The gene codes for sodium ion channels in the cell membranes of cardiac muscle cells, and a faulty sodium ion channel affects the heart cell’s ability to conduct an action potential. So the mutation results in some regions of the heart having abnormal repolarization. In some cases, the heart might have a normal rhythm but then develop into a Brugada syndrome in the presence of certain medications like sodium channel blockers.
On an electrocardiogram, Brugada syndrome typically has ST elevations (which are often a sign of ventricular strain), as well as a right bundle branch block, which indicates that the ventricles aren’t depolarizing normally. As a result, these regions become susceptible to a reentrant loop, which is when a depolarization signal starts going around and around in a loop, causing ventricular tachycardia and sometimes ventricular fibrillation.
Ventricular fibrillation, sometimes called v-fib, means the heart’s muscle fibers start quivering because they’re not contracting at the same time. Normally, an electrical signal spreads fast enough so that all of the muscle fibers in the ventricles contract almost at the same time, which essentially looks like a single, coordinated contraction.

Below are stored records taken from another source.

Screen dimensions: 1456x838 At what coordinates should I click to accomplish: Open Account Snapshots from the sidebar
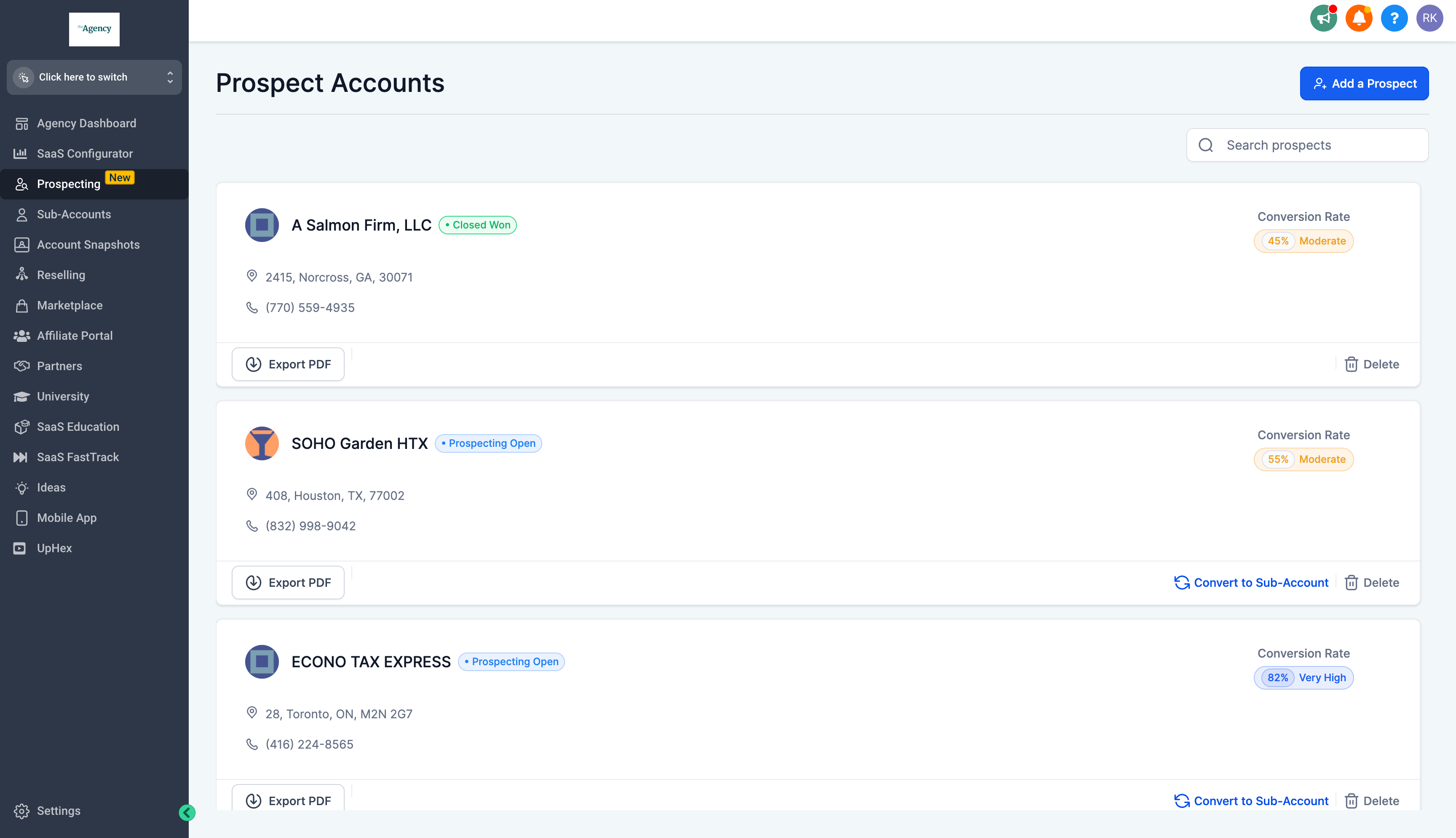[88, 244]
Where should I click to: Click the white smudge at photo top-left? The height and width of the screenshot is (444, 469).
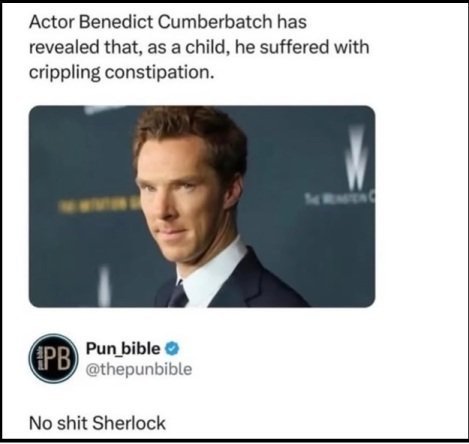point(98,109)
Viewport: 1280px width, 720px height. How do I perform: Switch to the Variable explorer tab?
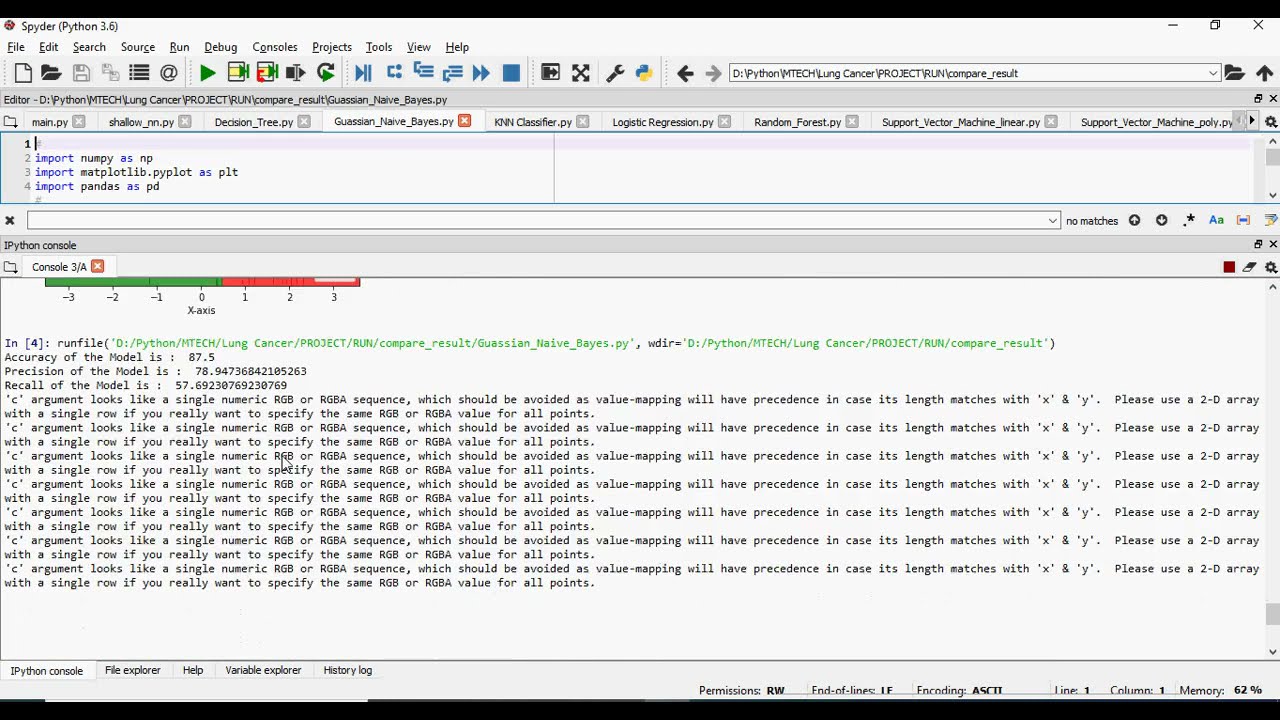tap(263, 670)
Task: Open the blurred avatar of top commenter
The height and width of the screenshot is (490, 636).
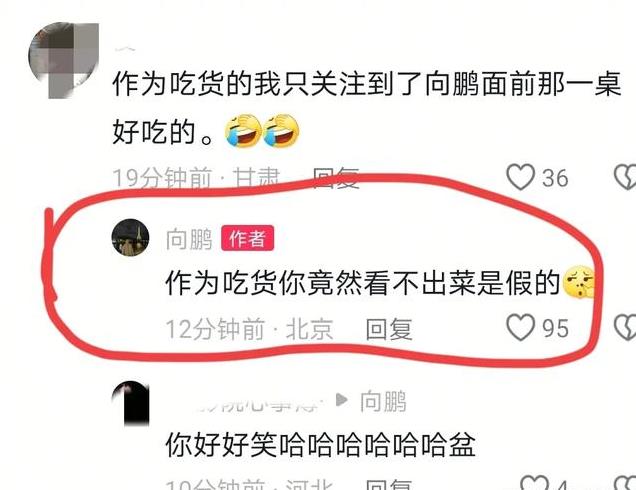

Brugada syndrome is a potentially life-threatening condition that can cause sudden cardiac death. The condition is characterized by abnormal heart rhythms (arrhythmias) on ECG and a predisposition to developing ventricular fibrillation, a particularly dangerous type of arrhythmia. People with Brugada syndrome often have no symptoms, making the condition difficult to diagnose. However, in some cases, people with the condition may experience episodes of palpitations, fatigue, and shortness of breath.